* _Problems and tasks_:
1) In the passage on Cayman Islands mergers and acquisitions, rewrite the part between "The two main" and "and common law.", inclusive, replacing "common law" with "case law".
2) Translate this sentence from the passage on Cayman Islands mergers and acquisitions into Spanish: "This vehicle takes its inspiration, in part, from the Delaware LLC."
3) Write what comes next in the passage on Cayman Islands mergers and acquisitions, continuing after its final sentence.

* _Selected passage_:
========

The Cayman Islands is recognised as one of the world’s leading global financial services centres. Cayman Islands M&A activity is therefore largely driven by global rather than regional or national trends. Global M&A volume in 2015 reached the highest level recorded – US$6.1 trillion, climbing 28 per cent from 2014, according to the Zephyr Annual M&A Activity Report (2015 Zephyr Report).2 As a result, Cayman Islands M&A-related activity grew significantly during 2015. The 2015 Zephyr Report states that announced M&A deals in the Cayman Islands in 2015 exceeded US$110 billion, a substantial increase from the reported figure of US$66 billion in 2014.

The two main types of entity used in the Cayman Islands are the exempted company and the exempted limited partnership. 11,864 exempted companies and 3,370 exempted limited partnerships were incorporated or registered in the Cayman Islands during 2015, with 98,838 exempted companies and 18,041 exempted limited partnerships being active as at 31 December 2015.3


The key sources of regulation of M&A in the Cayman Islands are the Companies Law (2013 Revision) (Companies Law) and common law.

The Companies Law includes provisions permitting mergers and consolidations between one or more companies, provided that at least one constituent company is incorporated under the Companies Law. The Limited Liability Companies Law (LLC Law), discussed further below, also provides for a similar framework for Cayman Islands limited liability companies (LLCs).

Mergers, amalgamations and reconstructions by way of a scheme of arrangement approved by the requisite majorities of shareholders and creditors and by an order of the Cayman Islands court under Section 86 or 87 of the Companies Law are still available for complex mergers (and are mirrored in the LLC Law). The Companies Law provides a limited minority squeeze-out procedure (which, again, is mirrored in the LLC Law).

The Cayman Islands does not have a prescriptive set of legal principles specifically relevant to ‘going private’ and other acquisition transactions (unlike other jurisdictions such as, for example, Delaware). Instead, broad common law and fiduciary principles will apply.

While there are no specific statutes or government regulations concerning the conduct of M&A transactions, where the target company’s securities are listed on the Cayman Islands Stock Exchange (CSX), the CSX Code on Takeovers and Mergers and Rules Governing Substantial Acquisitions of Shares, which exists principally to ensure fair and equal treatment of all shareholders, may apply.


i LLCs

In June 2016, the LLC Law came into force, creating a new Cayman Islands vehicle: the LLC. This vehicle takes its inspiration, in part, from the Delaware LLC. The flexible nature of the vehicle means that it will be well suited to a broad range of general corporate and commercial applications. The introduction of the LLC is expected to further strengthen the Cayman Islands’ position as the domicile of choice for offshore investment funds and corporate structuring vehicles.

========

* _Listed entries_:
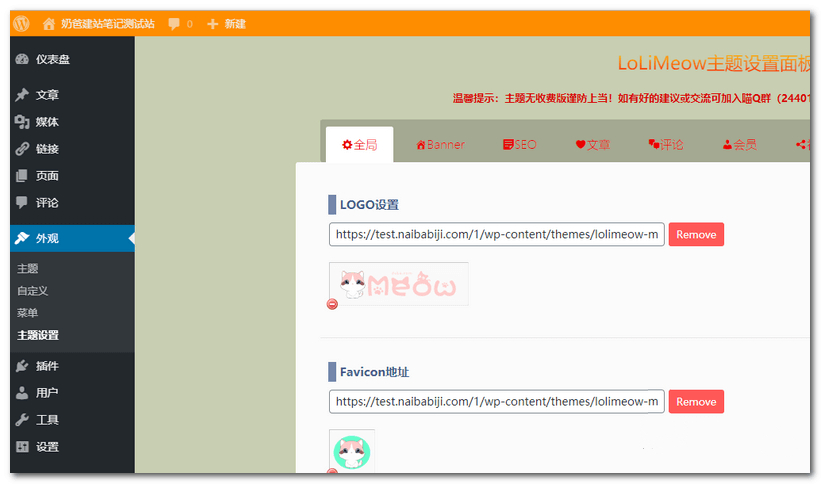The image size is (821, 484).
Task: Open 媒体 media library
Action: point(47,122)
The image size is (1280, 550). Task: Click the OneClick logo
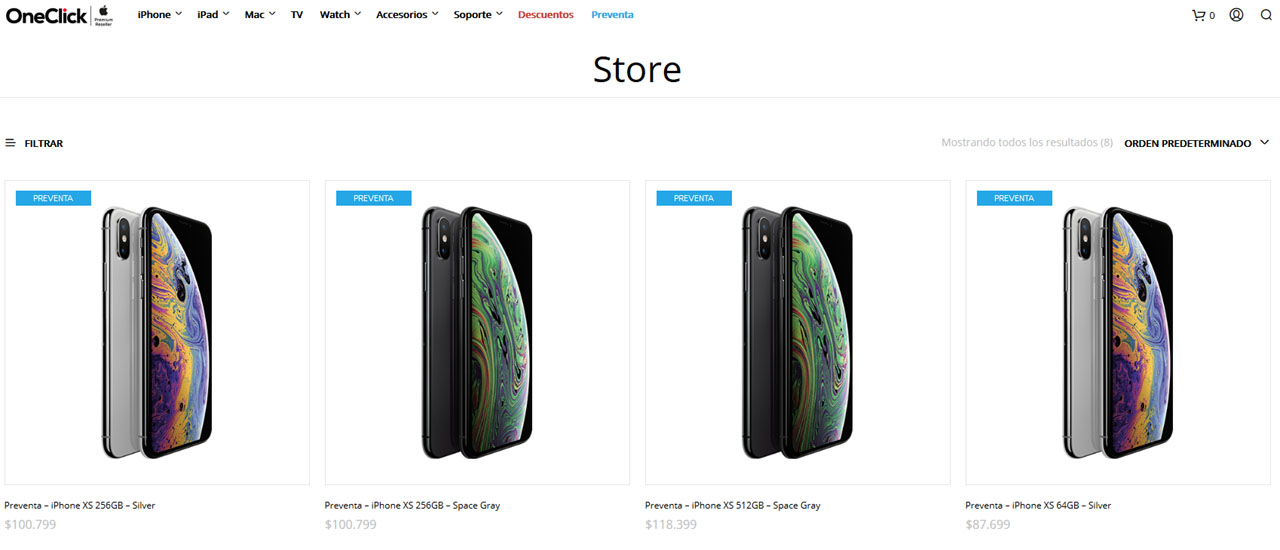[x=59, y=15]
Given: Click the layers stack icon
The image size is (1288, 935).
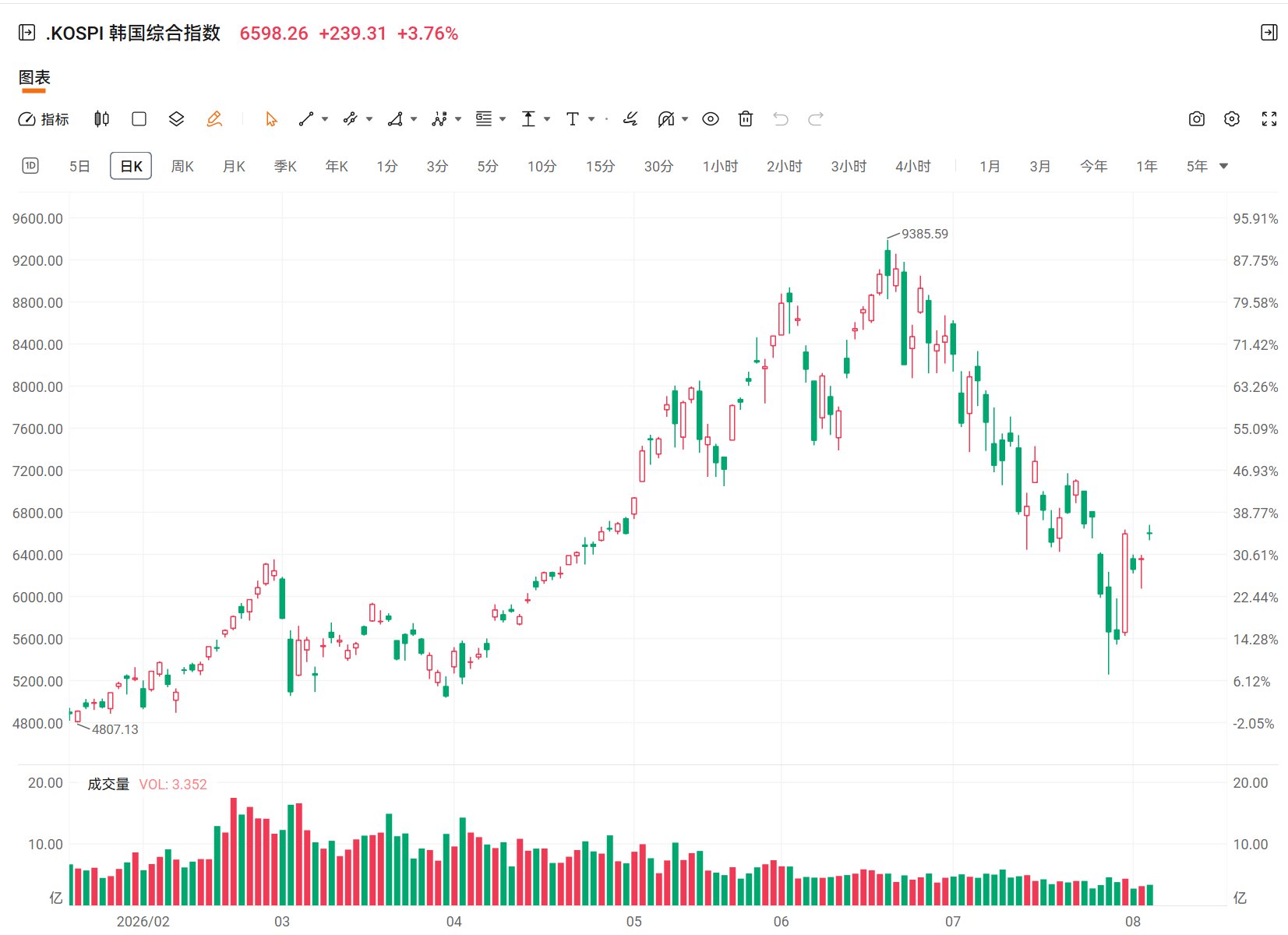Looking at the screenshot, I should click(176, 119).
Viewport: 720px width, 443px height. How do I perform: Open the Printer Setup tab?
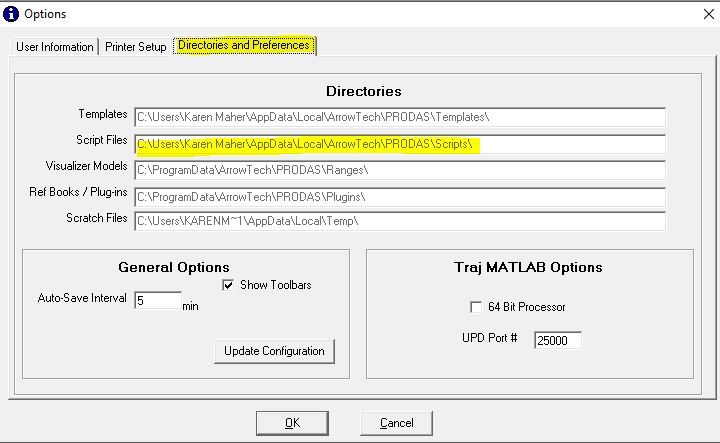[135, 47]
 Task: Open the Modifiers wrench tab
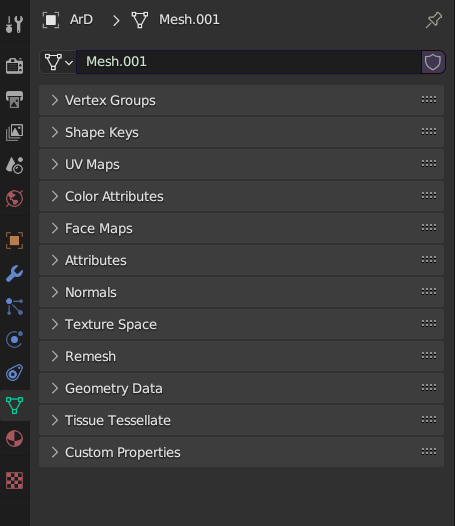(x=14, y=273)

========

* _Answers by item number_:
1)
The two main types of entity used in the Cayman Islands are the exempted company and the exempted limited partnership. 11,864 exempted companies and 3,370 exempted limited partnerships were incorporated or registered in the Cayman Islands during 2015, with 98,838 exempted companies and 18,041 exempted limited partnerships being active as at 31 December 2015.3


The key sources of regulation of M&A in the Cayman Islands are the Companies Law (2013 Revision) (Companies Law) and case law.

2) Este vehículo se inspira, en parte, en la LLC de Delaware.

3)
An LLC is essentially a hybrid vehicle, combining certain characteristics of a Cayman Islands exempted company with those of a Cayman Islands exempted limited partnership. In developing the vehicle, certain Delaware concepts were taken into consideration and adapted, where appropriate, to mesh with Cayman Islands law and concepts. An LLC is a body corporate with separate legal personality, like a Cayman Islands exempted company, but without the constraint of having share capital.

Equivalent to the Delaware statute, the LLC Law provides a set of default rules as to how an LLC operates. However, the members of an LLC are free to legislate their own arrangements in the vehicle’s LLC agreement (the constitutional document of the LLC), which is not publicly filed.

Generally, the liability of a member of an LLC is limited to the amount such member has contractually agreed to contribute to the LLC. There is a limited statutory clawback, which applies only where a member receives a distribution when the LLC is insolvent and the member has actual knowledge of such insolvency at the time the distribution is made.

There is great flexibility in how LLCs are managed. They may be governed by the members themselves or by appointed managers who need not be members (such as a board of managers).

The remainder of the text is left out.